* **EXERCISE**
Your job is to set down the listing again exactly as it stands.

* **EXCERPTED DATA**

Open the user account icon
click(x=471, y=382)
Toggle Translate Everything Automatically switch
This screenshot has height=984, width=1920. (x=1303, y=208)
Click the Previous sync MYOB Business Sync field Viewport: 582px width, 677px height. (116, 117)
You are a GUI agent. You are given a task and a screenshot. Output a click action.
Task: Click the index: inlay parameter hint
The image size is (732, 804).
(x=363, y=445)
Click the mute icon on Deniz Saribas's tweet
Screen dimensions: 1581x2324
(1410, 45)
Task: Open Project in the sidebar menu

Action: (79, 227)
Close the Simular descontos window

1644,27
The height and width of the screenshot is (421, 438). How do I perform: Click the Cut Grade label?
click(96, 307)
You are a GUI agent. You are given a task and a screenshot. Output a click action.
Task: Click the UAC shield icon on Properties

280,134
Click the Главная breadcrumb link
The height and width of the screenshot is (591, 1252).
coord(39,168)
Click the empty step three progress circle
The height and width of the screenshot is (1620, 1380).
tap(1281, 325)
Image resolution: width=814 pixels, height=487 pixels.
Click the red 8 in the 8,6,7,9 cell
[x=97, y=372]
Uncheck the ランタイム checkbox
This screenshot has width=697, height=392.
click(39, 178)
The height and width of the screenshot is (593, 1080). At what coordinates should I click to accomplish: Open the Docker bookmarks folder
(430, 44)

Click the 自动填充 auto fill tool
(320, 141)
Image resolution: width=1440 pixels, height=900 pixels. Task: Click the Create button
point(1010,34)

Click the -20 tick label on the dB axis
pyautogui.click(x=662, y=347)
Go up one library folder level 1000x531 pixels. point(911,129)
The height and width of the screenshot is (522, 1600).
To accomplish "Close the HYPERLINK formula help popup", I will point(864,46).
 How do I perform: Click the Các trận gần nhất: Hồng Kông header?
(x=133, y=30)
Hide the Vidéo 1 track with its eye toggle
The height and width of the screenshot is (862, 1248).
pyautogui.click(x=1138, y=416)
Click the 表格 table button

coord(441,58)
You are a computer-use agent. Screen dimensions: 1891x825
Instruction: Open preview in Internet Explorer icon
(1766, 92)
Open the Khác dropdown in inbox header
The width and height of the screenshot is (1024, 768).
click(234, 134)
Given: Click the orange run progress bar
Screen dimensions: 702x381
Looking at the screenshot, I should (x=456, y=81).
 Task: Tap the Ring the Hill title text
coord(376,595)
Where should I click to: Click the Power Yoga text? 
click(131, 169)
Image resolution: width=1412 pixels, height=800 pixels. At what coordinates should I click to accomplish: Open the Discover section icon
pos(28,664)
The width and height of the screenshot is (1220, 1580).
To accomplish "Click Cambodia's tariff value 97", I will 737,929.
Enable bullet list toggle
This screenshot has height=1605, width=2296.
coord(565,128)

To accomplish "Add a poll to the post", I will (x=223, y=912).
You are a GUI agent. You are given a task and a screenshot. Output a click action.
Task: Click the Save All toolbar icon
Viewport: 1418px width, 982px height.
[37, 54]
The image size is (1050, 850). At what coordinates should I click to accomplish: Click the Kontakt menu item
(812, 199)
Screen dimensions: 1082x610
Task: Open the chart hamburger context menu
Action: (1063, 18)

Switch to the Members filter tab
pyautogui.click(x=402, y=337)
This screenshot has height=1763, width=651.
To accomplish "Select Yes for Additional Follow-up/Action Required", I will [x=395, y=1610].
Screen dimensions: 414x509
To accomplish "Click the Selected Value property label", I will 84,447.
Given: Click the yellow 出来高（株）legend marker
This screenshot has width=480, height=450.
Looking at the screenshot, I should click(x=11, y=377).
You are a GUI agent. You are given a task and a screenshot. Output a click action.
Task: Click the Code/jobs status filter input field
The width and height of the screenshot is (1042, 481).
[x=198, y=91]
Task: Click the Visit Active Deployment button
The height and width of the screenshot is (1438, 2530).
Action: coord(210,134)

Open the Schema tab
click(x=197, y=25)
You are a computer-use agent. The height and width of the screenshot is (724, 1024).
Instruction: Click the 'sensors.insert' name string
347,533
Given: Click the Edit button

* **EXERCISE SOLUTION**
Open the user account icon
click(x=471, y=382)
Toggle Translate Everything Automatically switch
This screenshot has height=984, width=1920. (x=1303, y=208)
Click the Previous sync MYOB Business Sync field Viewport: 582px width, 677px height. (116, 117)
You are a GUI agent. You are given a task and a screenshot. Output a click action.
Task: Click the index: inlay parameter hint
The image size is (732, 804).
(x=363, y=445)
Click the mute icon on Deniz Saribas's tweet
Screen dimensions: 1581x2324
(1410, 45)
Task: Open Project in the sidebar menu

Action: (79, 227)
Close the Simular descontos window

1644,27
The height and width of the screenshot is (421, 438). How do I perform: Click the Cut Grade label?
click(96, 307)
You are a GUI agent. You are given a task and a screenshot. Output a click action.
Task: Click the UAC shield icon on Properties

280,134
Click the Главная breadcrumb link
The height and width of the screenshot is (591, 1252).
coord(39,168)
Click the empty step three progress circle
The height and width of the screenshot is (1620, 1380).
tap(1281, 325)
Image resolution: width=814 pixels, height=487 pixels.
Click the red 8 in the 8,6,7,9 cell
[x=97, y=372]
Uncheck the ランタイム checkbox
This screenshot has width=697, height=392.
click(39, 178)
The height and width of the screenshot is (593, 1080). At what coordinates should I click to accomplish: Open the Docker bookmarks folder
(430, 44)

Click the 自动填充 auto fill tool
(320, 141)
Image resolution: width=1440 pixels, height=900 pixels. Task: Click the Create button
point(1010,34)

Click the -20 tick label on the dB axis
pyautogui.click(x=662, y=347)
Go up one library folder level 1000x531 pixels. point(911,129)
The height and width of the screenshot is (522, 1600).
To accomplish "Close the HYPERLINK formula help popup", I will point(864,46).
 How do I perform: Click the Các trận gần nhất: Hồng Kông header?
(x=133, y=30)
Hide the Vidéo 1 track with its eye toggle
The height and width of the screenshot is (862, 1248).
pyautogui.click(x=1138, y=416)
Click the 表格 table button

coord(441,58)
You are a computer-use agent. Screen dimensions: 1891x825
Instruction: Open preview in Internet Explorer icon
(1766, 92)
Open the Khác dropdown in inbox header
The width and height of the screenshot is (1024, 768).
click(234, 134)
Given: Click the orange run progress bar
Screen dimensions: 702x381
Looking at the screenshot, I should (x=456, y=81).
 Task: Tap the Ring the Hill title text
coord(376,595)
Where should I click to: Click the Power Yoga text? 
click(131, 169)
Image resolution: width=1412 pixels, height=800 pixels. At what coordinates should I click to accomplish: Open the Discover section icon
pos(28,664)
The width and height of the screenshot is (1220, 1580).
To accomplish "Click Cambodia's tariff value 97", I will 737,929.
Enable bullet list toggle
This screenshot has height=1605, width=2296.
coord(565,128)

To accomplish "Add a poll to the post", I will (x=223, y=912).
You are a GUI agent. You are given a task and a screenshot. Output a click action.
Task: Click the Save All toolbar icon
Viewport: 1418px width, 982px height.
[37, 54]
The image size is (1050, 850). At what coordinates should I click to accomplish: Click the Kontakt menu item
(812, 199)
Screen dimensions: 1082x610
Task: Open the chart hamburger context menu
Action: (1063, 18)

Switch to the Members filter tab
pyautogui.click(x=402, y=337)
This screenshot has height=1763, width=651.
To accomplish "Select Yes for Additional Follow-up/Action Required", I will [x=395, y=1610].
Screen dimensions: 414x509
To accomplish "Click the Selected Value property label", I will 84,447.
Given: Click the yellow 出来高（株）legend marker
This screenshot has width=480, height=450.
Looking at the screenshot, I should click(x=11, y=377).
You are a GUI agent. You are given a task and a screenshot. Output a click action.
Task: Click the Code/jobs status filter input field
The width and height of the screenshot is (1042, 481).
[x=198, y=91]
Task: Click the Visit Active Deployment button
The height and width of the screenshot is (1438, 2530).
Action: coord(210,134)

Open the Schema tab
click(x=197, y=25)
You are a computer-use agent. The height and width of the screenshot is (724, 1024).
Instruction: Click the 'sensors.insert' name string
347,533
Given: Click the Edit button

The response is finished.